By Kathy Sheehan, Mayor of Albany
When Rabbi Isaac Mayer Wise made Albany home in 1846 and later founded what would become the fourth-oldest Reform Judaism congregation in the United States—Beth Emeth—he did so while standing in the face of oppression and divisiveness, culminating with the Rosh Hashanah fight of 1850. As the mayor of a city that embraces the same diversity Rabbi Wise sought, I value how important our Jewish community is to Albany’s neighborhoods.
New York’s capital city is home to almost a dozen temples and Hebrew schools located throughout our unique walkable neighborhoods, as well as the Sidney Albert Albany Jewish Community Center and SUNY University at Albany—a four-year college educating more than 5,300 Jewish students, making it one of the largest Jewish student populations in the country. These important institutions and the residents and visitors who utilize them are one reason why I have embraced a Complete Streets initiative—ensuring that we are making our streets safer for pedestrians, bicyclists and motorists alike, especially as our neighbors walk to and from synagogue on Shabbos and during the upcoming High Holidays.
The Sidney Albert Albany Jewish Community Center has been a longstanding part of our city, a good neighbor and a place that is accepting of people from all races, religions and walks of life.
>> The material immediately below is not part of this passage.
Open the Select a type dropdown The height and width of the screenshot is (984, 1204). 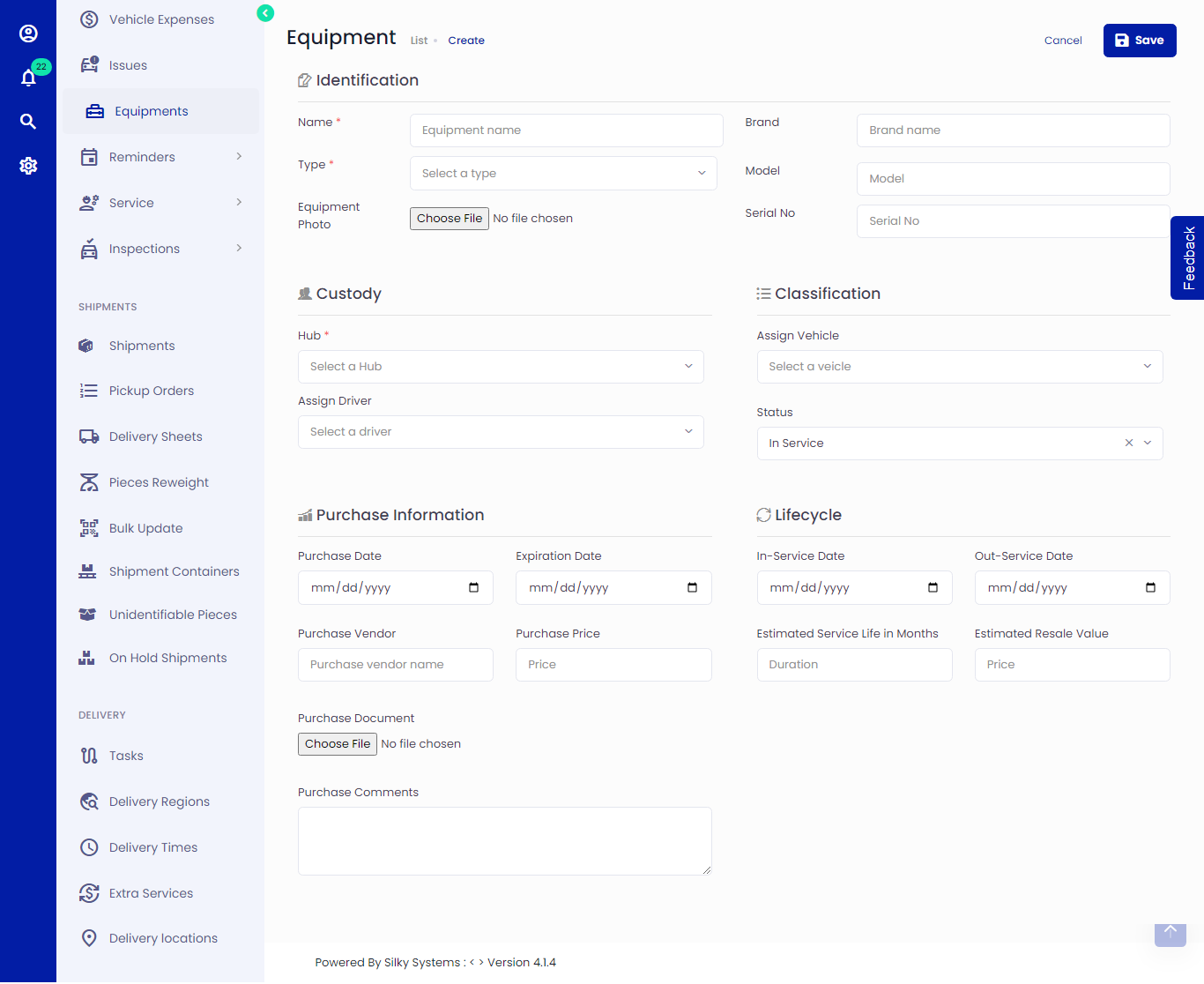tap(563, 174)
When Jewish community centers across the nation were threatened with violence earlier this year, including right here in Albany, I stood with our Jewish brothers and sisters because the JCC is us and we are the JCC. Albany has been and will continue to be a city that rejects the rhetoric and practice of hate.
My administration centers around common-sense Democratic (and democratic!) values. At a time when the Trump White House is stoking the flames of fascism and white supremacy, we must also stand together in the face of the vitriol. That is why I am a proud signatory of the United States Conference of Mayors “Mayors’ Compact to Combat Hate, Extremism and Bigotry”—expressly rejecting extremism and all forms of bigotry, denouncing all acts of hate, and promoting law-enforcement training in responding to and reporting hate crimes and domestic terrorism.
We have also made important reforms to the way we police our city. Under my direction, the Albany Police Department was the third city in the United States to implement Law Enforcement Assisted Diversion (LEAD). This program allows police officers to exercise discretion when dealing with low-level offenders and divert them to services they need such as mental health and away from the criminal justice system. Our commitment to community policing and 21st-century policing strategies has brought crime in the city of Albany down. In 2016, our efforts caught the attention of the White House and the Department of Justice—who named the Albany Police Department one of 15 role-model police agencies in the country.
In a city where more than one in 10 residents was born in a country other than the United States, my administration has also ensured that equity and social justice guide all decisions. That is why I recently signed an executive order reaffirming our commitment to community policing and protecting immigrants, because individuals who are the victim of or witness to a crime should not be afraid to contact the police due to their concern that the police will inquire about their immigration status.
From bringing equity to our neighborhoods and making Albany a national model for community policing, to securing new state aid and holding the line on property taxes, the plan we put into place when I became mayor of Albany is working. I love our city, and I work hard every day because I believe that honest public service can change lives and communities for the better.
I hope you will visit Albany and see all that it has to offer—and maybe even choose to make New York’s capital city your home.